The importance of supporting black businesses should be clear to everybody, especially while the spotlight is shining so brightly on racial inequality due to recent injustices. The fashion industry has a tainted history with inclusivity, being guilty of appropriation, segregation and tokenism amongst much more. This legacy is being changed by the actions of some of those in the industry, which includes the names on this list.
These are some of the talented black designers that you can help support.
An important voice for black culture in fashion, Grace Wales Bonner produces clothing that is rooted in her experiences as a mixed-race woman in the UK. Her politically conscious designs are far from going unrecognised, having won the British Fashion Council and Vogue Designer Fashion Fund award.
Using patchworking, distressing and deconstruction, this handcrafted fashion label takes a DIY approach that produces garments filled with character. Based in Los Angeles, this brand has managed to produce a recognisable aesthetic that shares tropes with workwear, punks and streetwear.
With designs that are as conceptually developed as they are aesthetically powerful, A-Cold-Wall has established itself as a pioneer in fashion. Starting a new chapter in its five-year history by showing in Milan last season, the brand is reaching a new degree of maturity.
It has also recently announced a fund for black businesses, for those who would benefit from the labels support.
Heralding from Amsterdam, Daily Paper has made a quick ascent in fashion.

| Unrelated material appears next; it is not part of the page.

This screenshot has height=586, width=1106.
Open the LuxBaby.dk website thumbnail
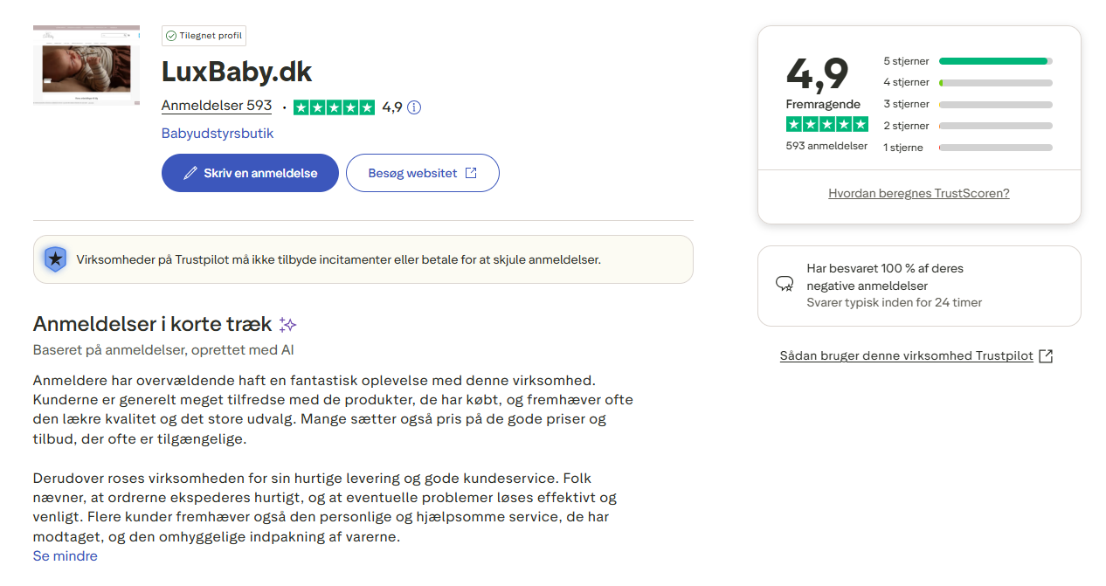86,65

With signature bold colours and elevated casual silhouettes helping the label to forge its own path. Created by three childhood friends, the brand is informed by African culture when producing its collections.
Having landed herself on the Fashion East schedule during fashion week, Mowalola was quick to make an impact as her garments told narratives that were political, androgynous and overtly sensual. Having Skepta, Drake and Kanye amongst her ever-expanding list of fans, make sure you are not late to the Mowalola appreciation party.
A consistently outspoken figure on black issues, Kerby Jean Raymond, the founder and designer of Pyer Moss, has ensured to use his platform to not only bring attention to these issues but as a voice for change. A triad of shows titled “American, Also” which explored the life and history of African Americans are bound to go down in fashion history, having concluded with a show at Kings Theatre in Brooklyn last year.
A focus on community is one of the qualities which has made Martine Rose a formidable presence in the London fashion scene. Using pastiche and irony alongside innovative shapes and cuts, she has produced a look that has gone beyond having a cult following to worldwide recognition.
Launching her label in 2017, Londoner Bianca Saunders uses traditional menswear garments as the canvas for her inventive cutting which accentuates the movement in clothes. Having started to establish herself in the industry, the designer was named as one of Forbes’ annual 30 Under in the category for Arts and Culture.
German-born designer Eastwood Danso started his label whilst studying for his A-Levels. He quickly made an impression and gained the mentorship of Samuel Ross, founder of A-Cold-Wall, who gave the designer all of his NEWGEN bursary. Producing garments that reflect on cultural issues, the designer brings a relatively minimal eye to focus on the details in garments.